102.  Against Slave Trade: In Supremo Apostolatus
102. Against Slave Trade: In Supremo Apostolatus

102. Against Slave Trade: In Supremo Apostolatus

Last week’s post examined the encyclical Immensa Pastorum Principis (with the immense charity of the shepherd), with which Pope Benedict XIV condemned slavery and cruelty towards the Indians. Today’s post considers the apostolic letter, In supremo apostolatus fastigio (At the summit of apostolic power), issued by Pope Gregory XVI on 3 December, 1839, with which he condemned slave trade.

The pope recalls that the apostles exhorted slaves to obey their masters but exhorted the masters to take care of their slaves (cf. Colossians 3:22ff, 4:1).

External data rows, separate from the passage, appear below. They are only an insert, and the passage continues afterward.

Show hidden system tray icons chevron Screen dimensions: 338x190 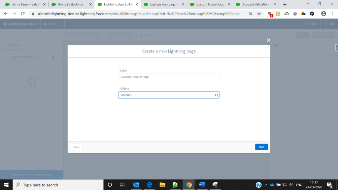tap(266, 185)
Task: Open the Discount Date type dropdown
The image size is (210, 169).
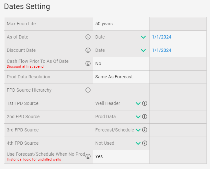Action: click(143, 51)
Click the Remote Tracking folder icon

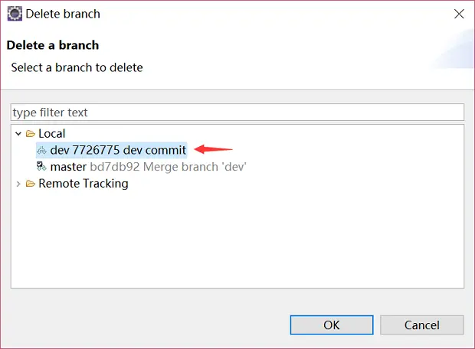point(31,184)
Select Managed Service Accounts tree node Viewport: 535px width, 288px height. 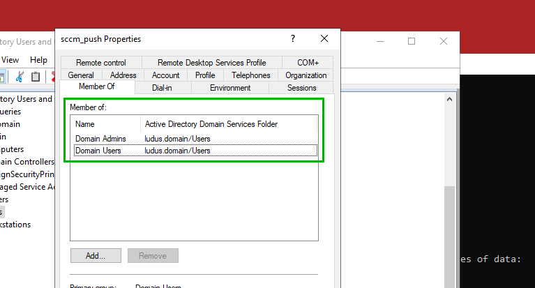pyautogui.click(x=27, y=187)
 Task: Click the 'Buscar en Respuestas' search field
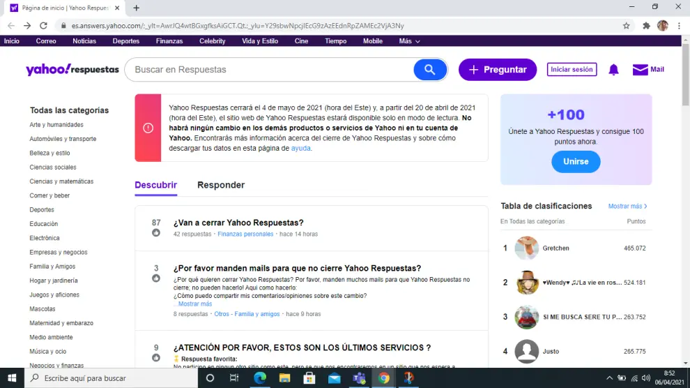click(x=268, y=70)
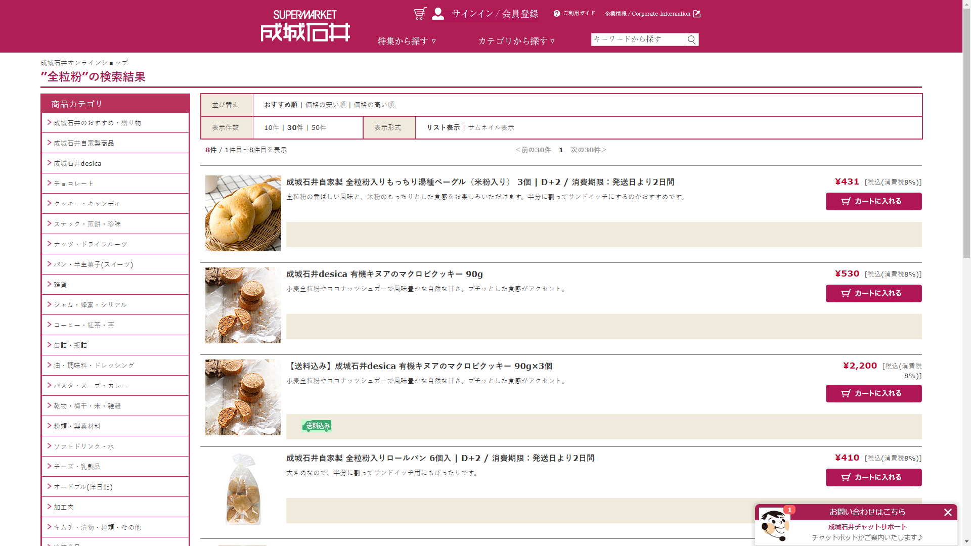The image size is (971, 546).
Task: Click the 成城石井 supermarket logo
Action: [305, 26]
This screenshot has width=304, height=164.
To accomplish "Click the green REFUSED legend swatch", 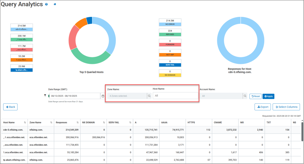I will pos(170,34).
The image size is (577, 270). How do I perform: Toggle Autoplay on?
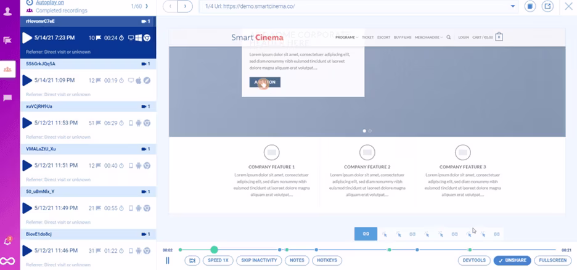50,2
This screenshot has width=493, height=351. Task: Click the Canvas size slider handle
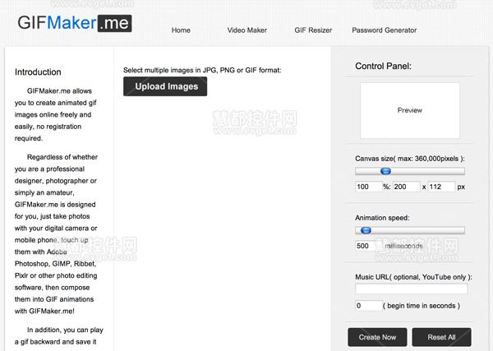[385, 171]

“Inspired in fact by the Divine Spirit, the Apostles, it is true, exhorted the slaves themselves to obey their masters, according to the flesh, as though obeying Christ, and sincerely to accomplish the Will of God; but they ordered the masters to act well towards slaves, to give them what was just and equitable, and to abstain from menaces, knowing that the common Master both of themselves and of the slaves is in Heaven, and that with Him there is no distinction of persons.”

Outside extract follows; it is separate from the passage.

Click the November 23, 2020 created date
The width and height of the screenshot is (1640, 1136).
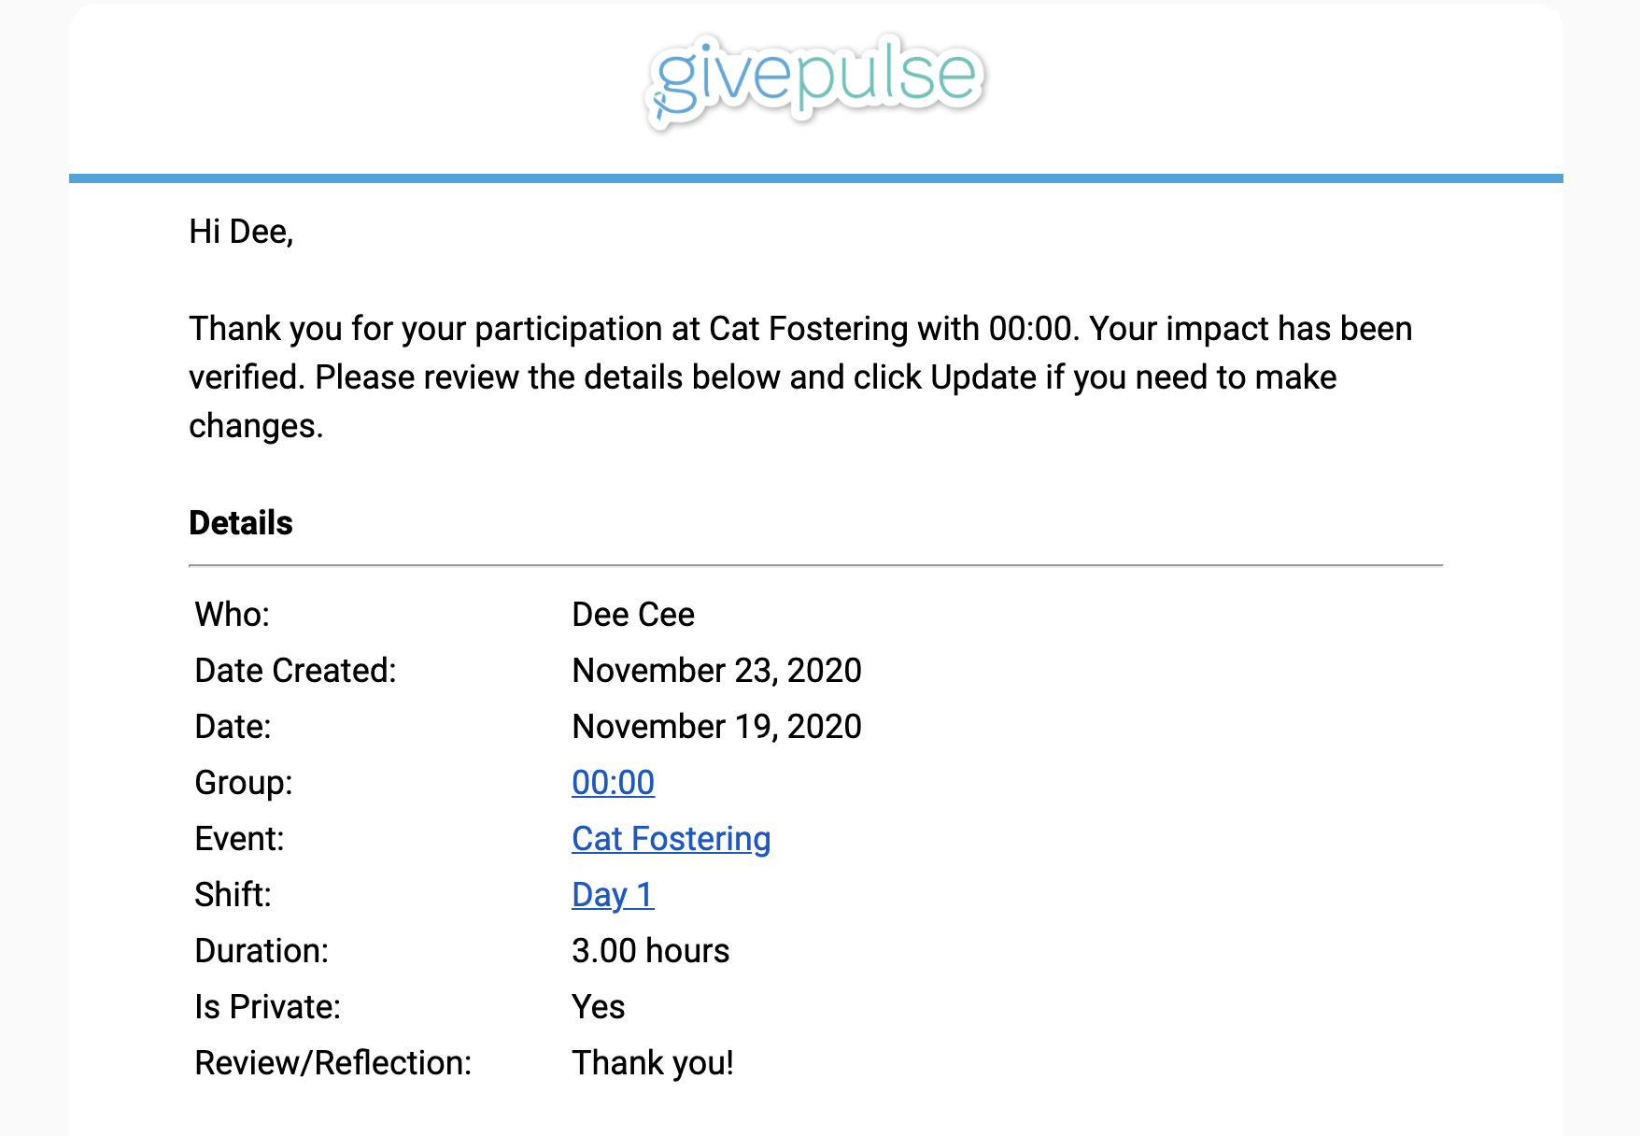716,671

The pope emphasises that Christian charity requires considering slaves as brothers and even setting them free.

“But as the law of the Gospel universally and earnestly enjoined a sincere charity towards all, and considering that Our Lord Jesus Christ had declared that He considered as done or refused to Himself everything kind and merciful done or refused to the small and needy, it naturally follows, not only that Christians should regard as their brothers their slaves and, above all, their Christian slaves, but that they should be more inclined to set free those who merited it; which it was the custom to do chiefly upon the occasion of the Easter Feast as Gregory of Nyssa tells us.”

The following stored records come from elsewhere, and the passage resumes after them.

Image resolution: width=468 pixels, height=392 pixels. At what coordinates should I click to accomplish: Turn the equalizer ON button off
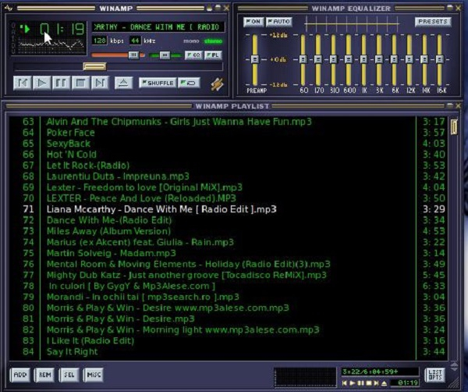coord(252,22)
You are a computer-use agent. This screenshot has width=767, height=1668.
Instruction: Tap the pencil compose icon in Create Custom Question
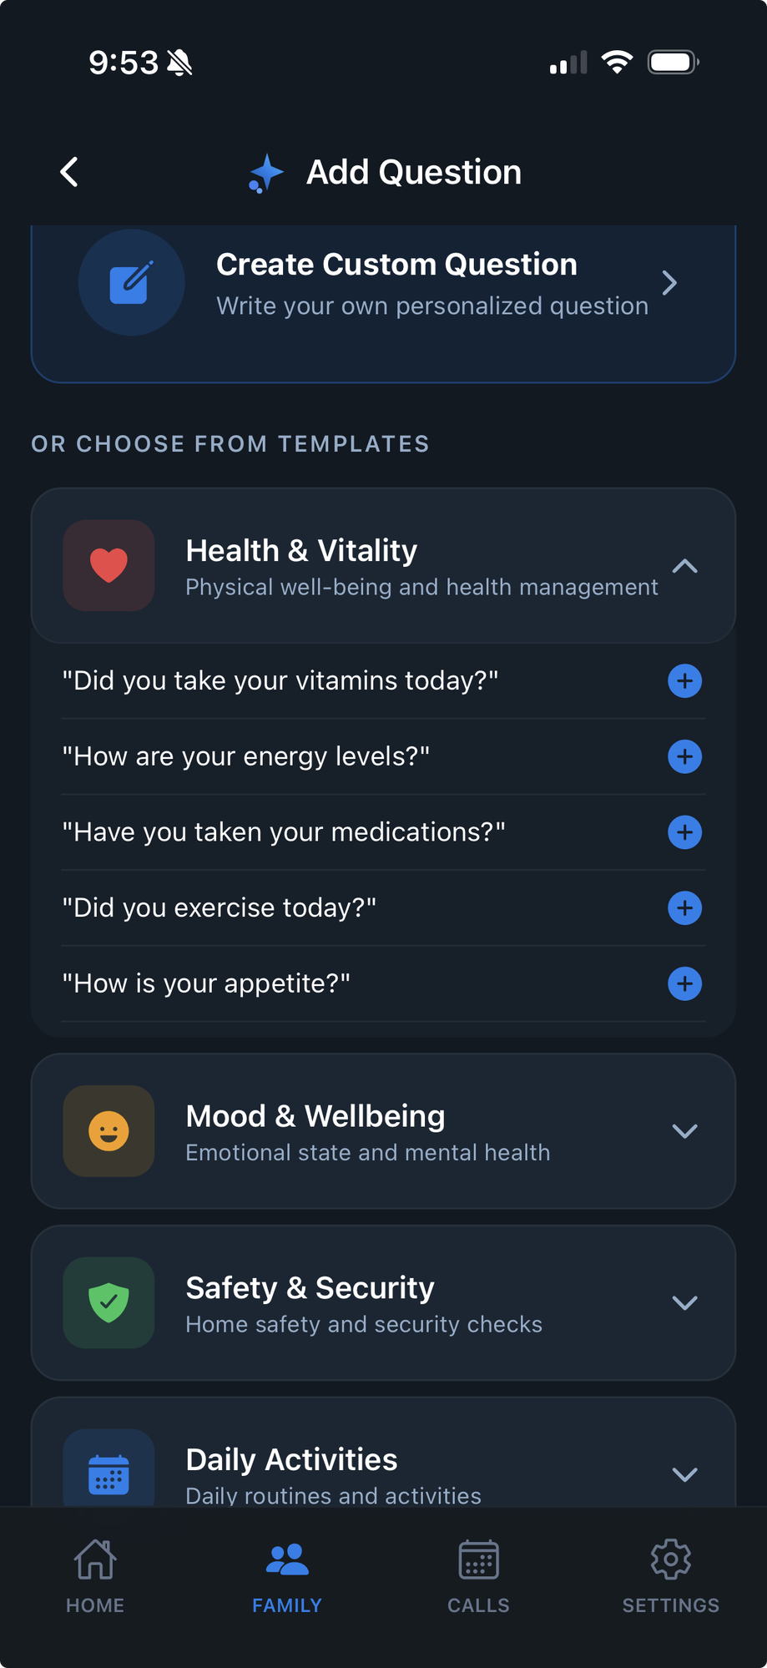[131, 282]
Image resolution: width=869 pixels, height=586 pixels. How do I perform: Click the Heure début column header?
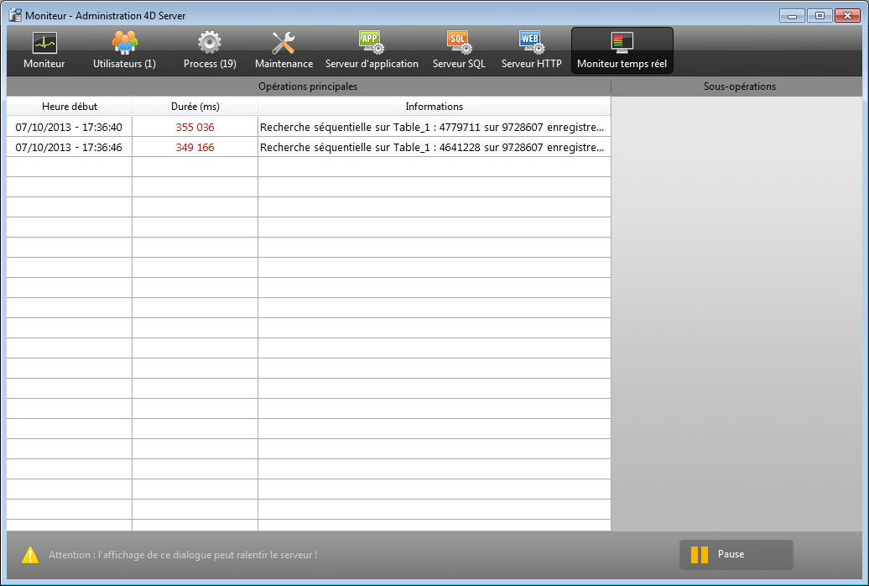click(70, 107)

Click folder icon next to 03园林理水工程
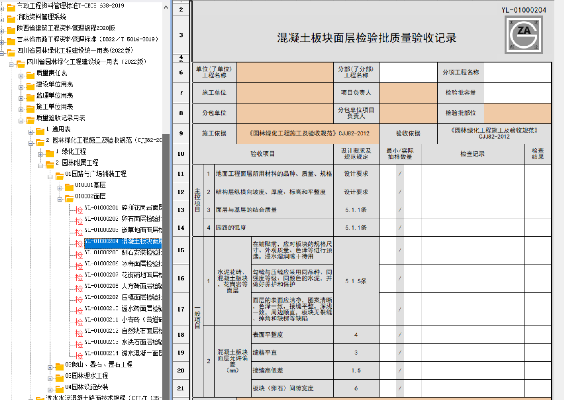59,377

The pope acknowledges that slavery has reduced in many Christian nations and affirms that slavery promotes hatred of Christianity. 

“In the process of time, the fog of pagan superstition being more completely dissipated and the manners of barbarous people having been softened, thanks to Faith operating by Charity, it at last comes about that, since several centuries, there are no more slaves in the greater number of Christian nations. But – We say with profound sorrow – there were to be found afterwards among the Faithful men who, shamefully blinded by the desire of sordid gain, in lonely and distant countries, did not hesitate to reduce to slavery Indians, negroes and other wretched peoples, or else, by instituting or developing the trade in those who had been made slaves by others, to favour their unworthy practice. Certainly many Roman Pontiffs of glorious memory, Our Predecessors, did not fail, according to the duties of their charge, to blame severely this way of acting as dangerous for the spiritual welfare of those engaged in the traffic and a shame to the Christian name; they foresaw that as a result of this, the infidel peoples would be more and more strengthened in their hatred of the true Religion”.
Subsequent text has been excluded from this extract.